Aléïc sourit nerveusement.

  • L’amour entre vous a toujours été très fort… Je voulais vous rencontrer, depuis longtemps… Bien avant Roxanne… Pour vous prévenir. Pour faire cesser ces recherches qui dépassaient tout sens de l’éthique… Mais aussi pour vous aider…
  • Et qui te dit qu’on avait besoin d’aide ?
  • Ton père tournait en rond, avec son roman… Toi, tu cherchais des réponses, à trop de questions à la fois… Votre plus gros problème, c’était juste… votre ingéniosité à éviter de vous parler entre quatre yeux.
  • Et pourquoi tu ne l’as pas fait ?
  • J’étais… Prisonnier d’un corps qui ne voulait pas se réveiller !
  • Qui d’autre sait, pour moi et papa ?
  • Personne d’autre que moi ne peut lire précisément ce que j’ai dans la tête.

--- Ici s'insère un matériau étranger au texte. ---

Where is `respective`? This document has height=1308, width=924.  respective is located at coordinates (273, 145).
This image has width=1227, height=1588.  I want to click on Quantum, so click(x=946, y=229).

Pas même Serge et son équipe… à leur grand désespoir ! Florence, je ne suis pas un monstre…
  • Je ne sais pas ce que tu es…

Florence hésite, fixe Aléïc droit dans les yeux, et poursuit…

  • …Mais tu n’es pas rien.

Sans lui dire au revoir, Florence se retourne, pousse le portillon et fait quelques pas. Aléïc la regarde s’éloigner vers la porte d’entrée, puis s’arrêter. Elle se retourne… et court vers lui, pour l’enlacer une dernière fois. Aléïc reconnaît ce parfum… Qu’elle portait déjà, alors qu’ils ne s’étaient encore jamais rencontrés. Puis toujours en silence, Florence reprend la petite allée, et rentre chez elle pour de bon.